*Required action*.
Set down the data below word for word, and leave the images aside.

*Input records*.
————————

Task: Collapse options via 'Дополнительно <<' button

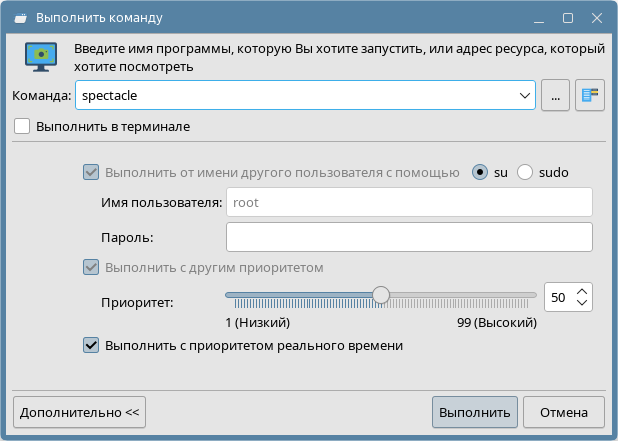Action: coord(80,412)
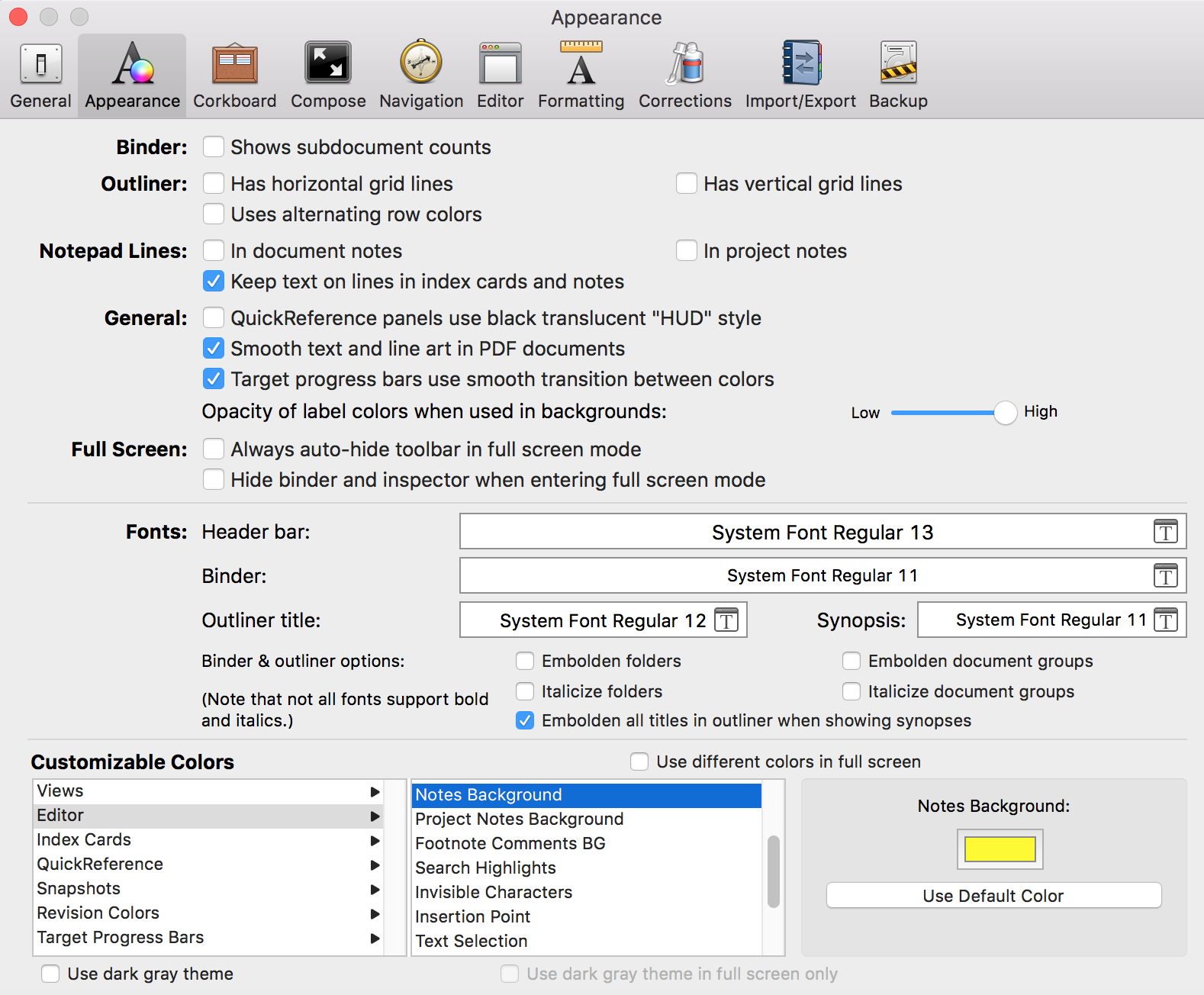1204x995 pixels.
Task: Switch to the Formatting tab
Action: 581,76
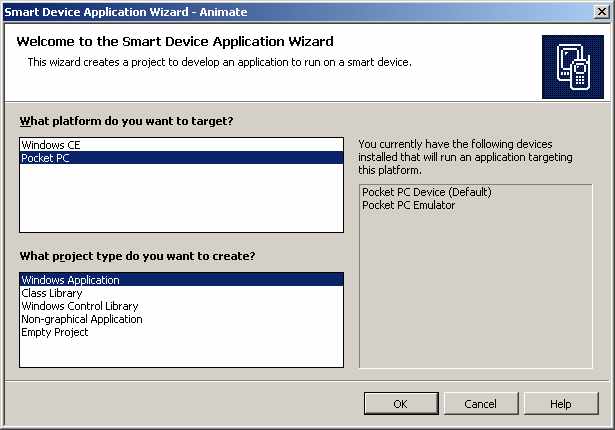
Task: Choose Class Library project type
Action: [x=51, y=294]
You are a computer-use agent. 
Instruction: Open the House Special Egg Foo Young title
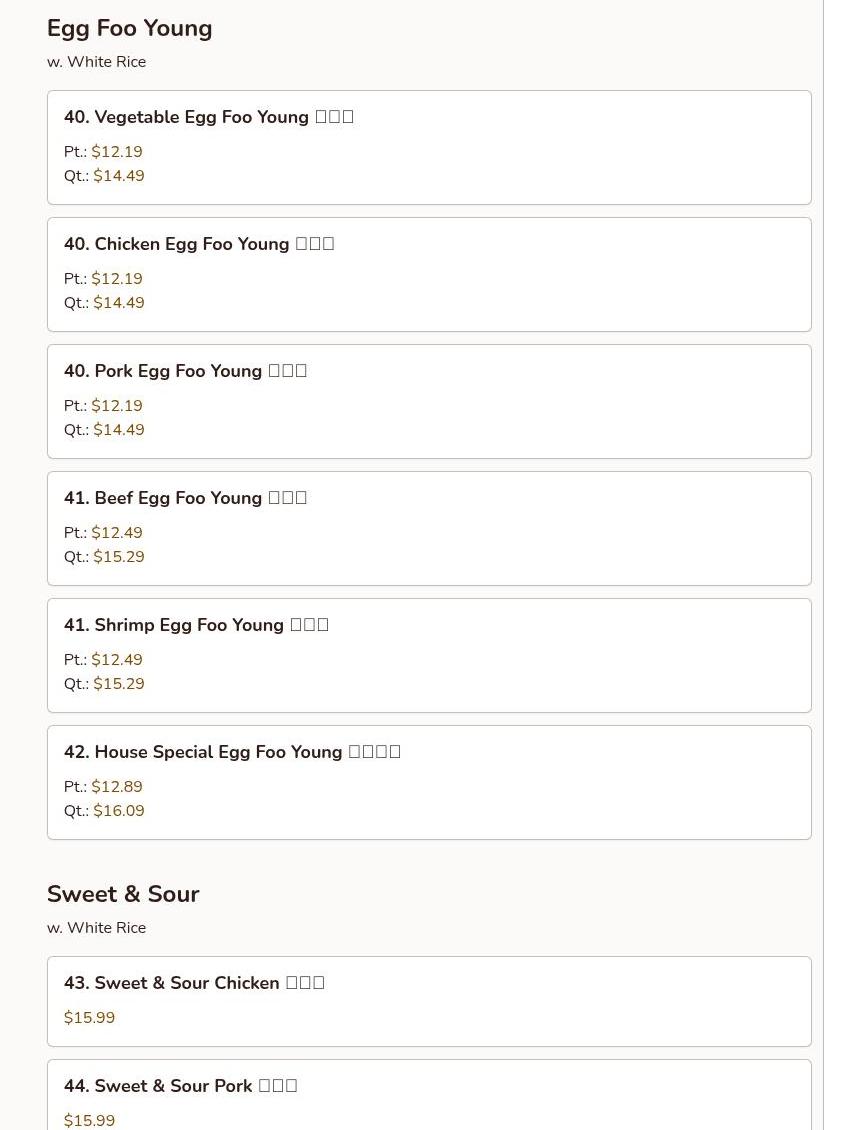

————————

*Written solution*.
Task: Collapse options via 'Дополнительно <<' button

Action: coord(80,412)
1204x995 pixels.
Task: Switch to the Formatting tab
Action: 581,76
Task: Choose Class Library project type
Action: [x=51, y=294]
You are a computer-use agent. 
Instruction: Open the House Special Egg Foo Young title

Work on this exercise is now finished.